Alcohol
Recommendations regarding alcohol consumption and diabetes currently relate to a number of different sources but focus on two main issues, hypoglycaemia for Type 1 diabetes and the increased cardiovascular risks with Type 2 diabetes, see Nutritional Management of Cardiac Risk Factors in Type 2 Diabetes & “Effect of Variations in Amount and Kind of Dietary Fat and Carbohydrate in the Dietary Management of Type 2 Diabetes” sections. The Nutrition Subcommittee of Diabetes UK produced a paper in 1985 which refers to a maximum safe intake of 30 g (3 units) per day for men and 20 g (2 units) per day for women. The government’s report, Sensible Drinking, published in 1997, refers to a maximum intake of 3 units per day for women and 4 for men. Precautions which apply to the general population also apply to people with diabetes.
However, for people on insulin therapy and sulphonylureas, alcohol should always be consumed with carbohydrate-containing foods. This is because of the increased risk of hypoglycaemia as alcohol suppresses gluconeogenesis.

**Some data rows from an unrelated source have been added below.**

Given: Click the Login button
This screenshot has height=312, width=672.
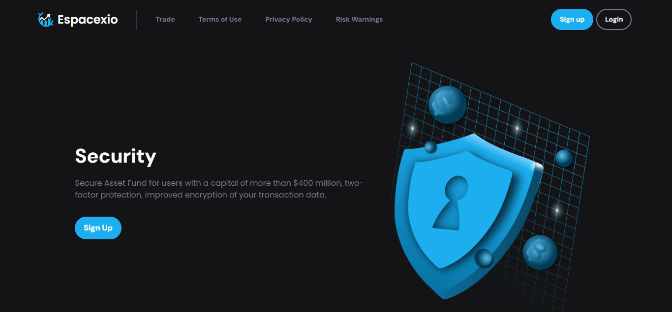Looking at the screenshot, I should click(x=613, y=20).
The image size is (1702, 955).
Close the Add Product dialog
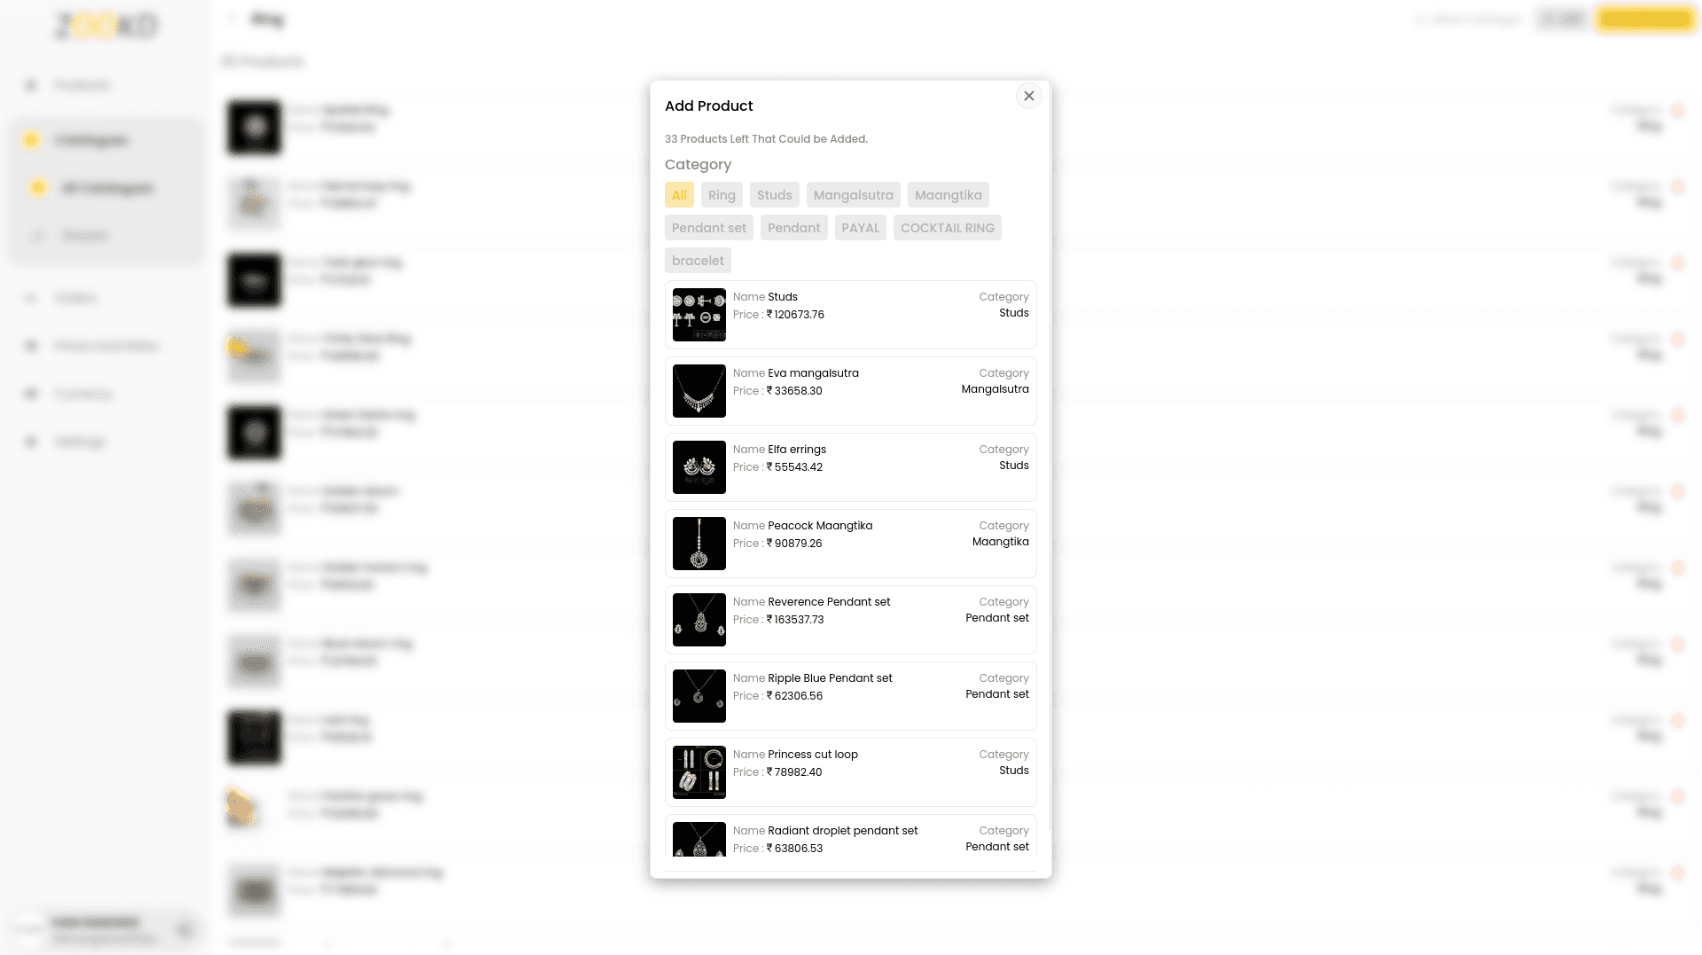(1028, 96)
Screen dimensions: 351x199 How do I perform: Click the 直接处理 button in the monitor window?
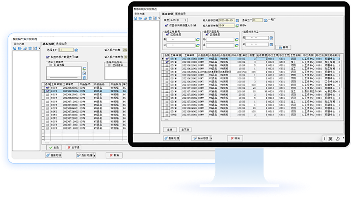(x=171, y=138)
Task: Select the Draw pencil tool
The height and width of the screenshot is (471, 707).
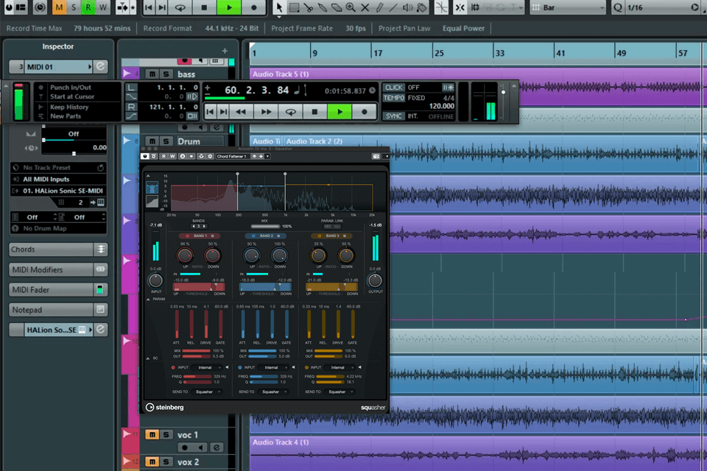Action: point(379,8)
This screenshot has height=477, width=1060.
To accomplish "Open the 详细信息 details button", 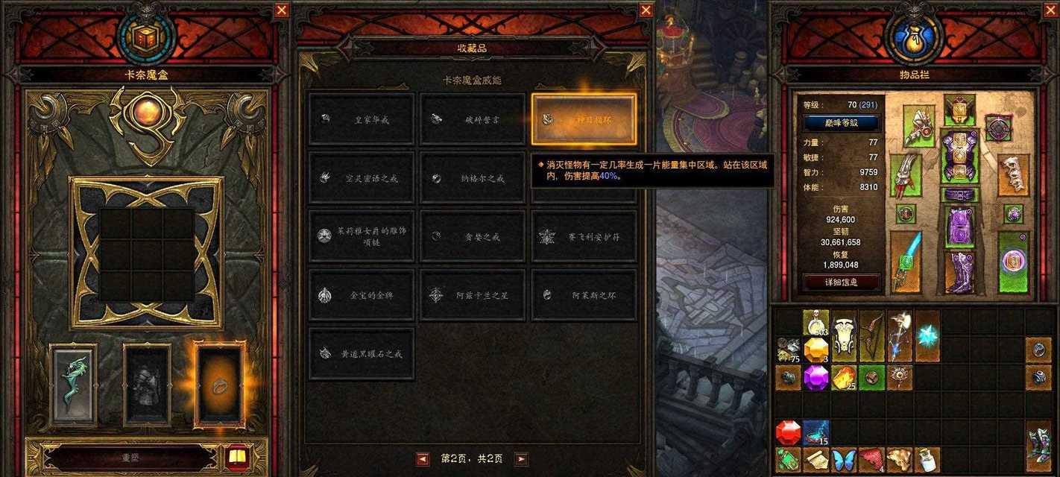I will coord(841,282).
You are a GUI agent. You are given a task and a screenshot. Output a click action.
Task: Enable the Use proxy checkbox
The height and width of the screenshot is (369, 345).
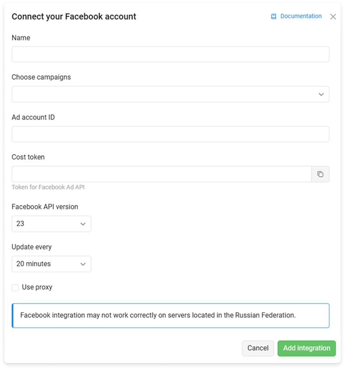(15, 288)
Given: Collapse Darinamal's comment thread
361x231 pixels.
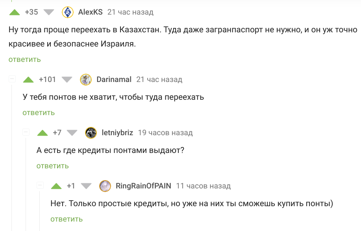Looking at the screenshot, I should tap(12, 79).
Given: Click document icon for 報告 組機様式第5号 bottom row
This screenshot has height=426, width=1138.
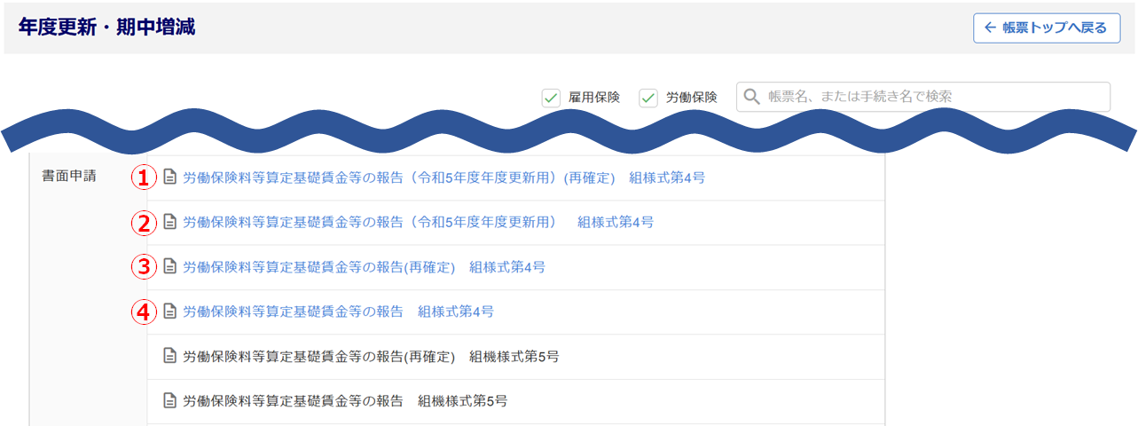Looking at the screenshot, I should coord(170,401).
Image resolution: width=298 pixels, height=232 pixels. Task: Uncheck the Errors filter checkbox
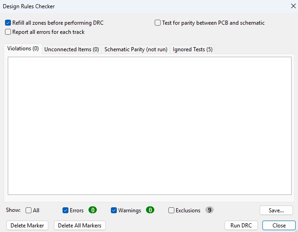click(66, 210)
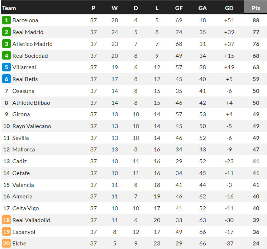Click the GF column header
Viewport: 267px width, 249px height.
coord(179,8)
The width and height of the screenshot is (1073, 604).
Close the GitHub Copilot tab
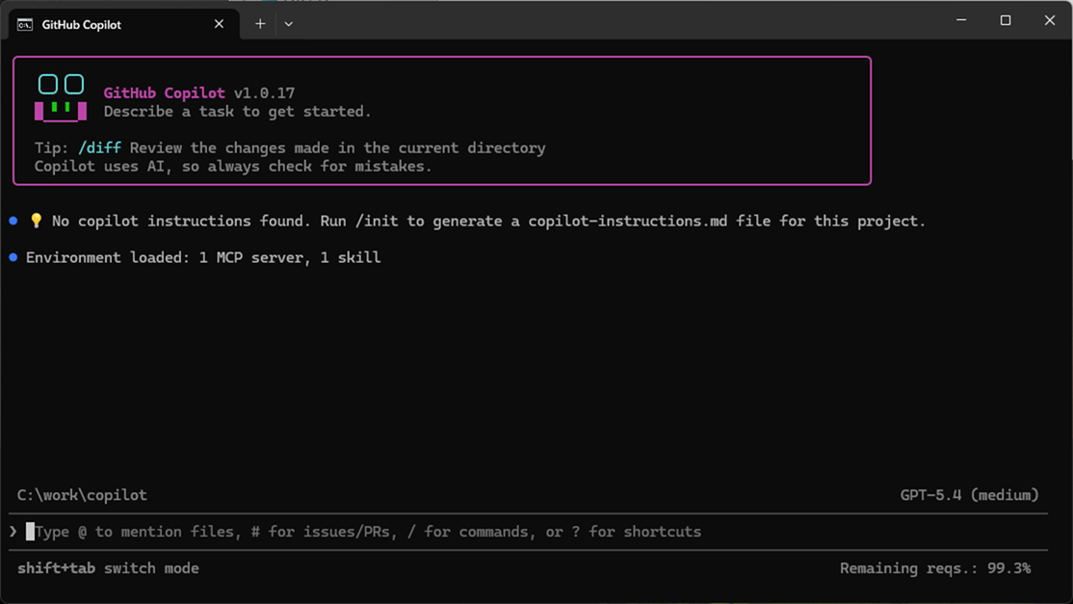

Alcohol can also interfere with the action of glucagon in insulin-induced hypoglycaemia. People taking sulphonylureas can experience facial flushing with alcohol.
Daily alcohol intake has been associated with cataract development which is independent of the effects of diabetes itself.
Alcohol contributes 7 kcal/g and so may contribute to calorie intake and impact on weight control in people with Type 2 diabetes as well as aggravate hypertriglyceridaemia.
More recent studies on people with Type 2 diabetes suggest that people with well-controlled diabetes can safely consume 21 – 28 g/d alcohol with no change in glycaemic control. There are possible beneficial effects of alcohol on blood lipids and coagulability. Moderate intake of wine (one or two glasses per day) which contains flavonoids and phenolic compounds may confer benefits by virtue of antioxidant properties.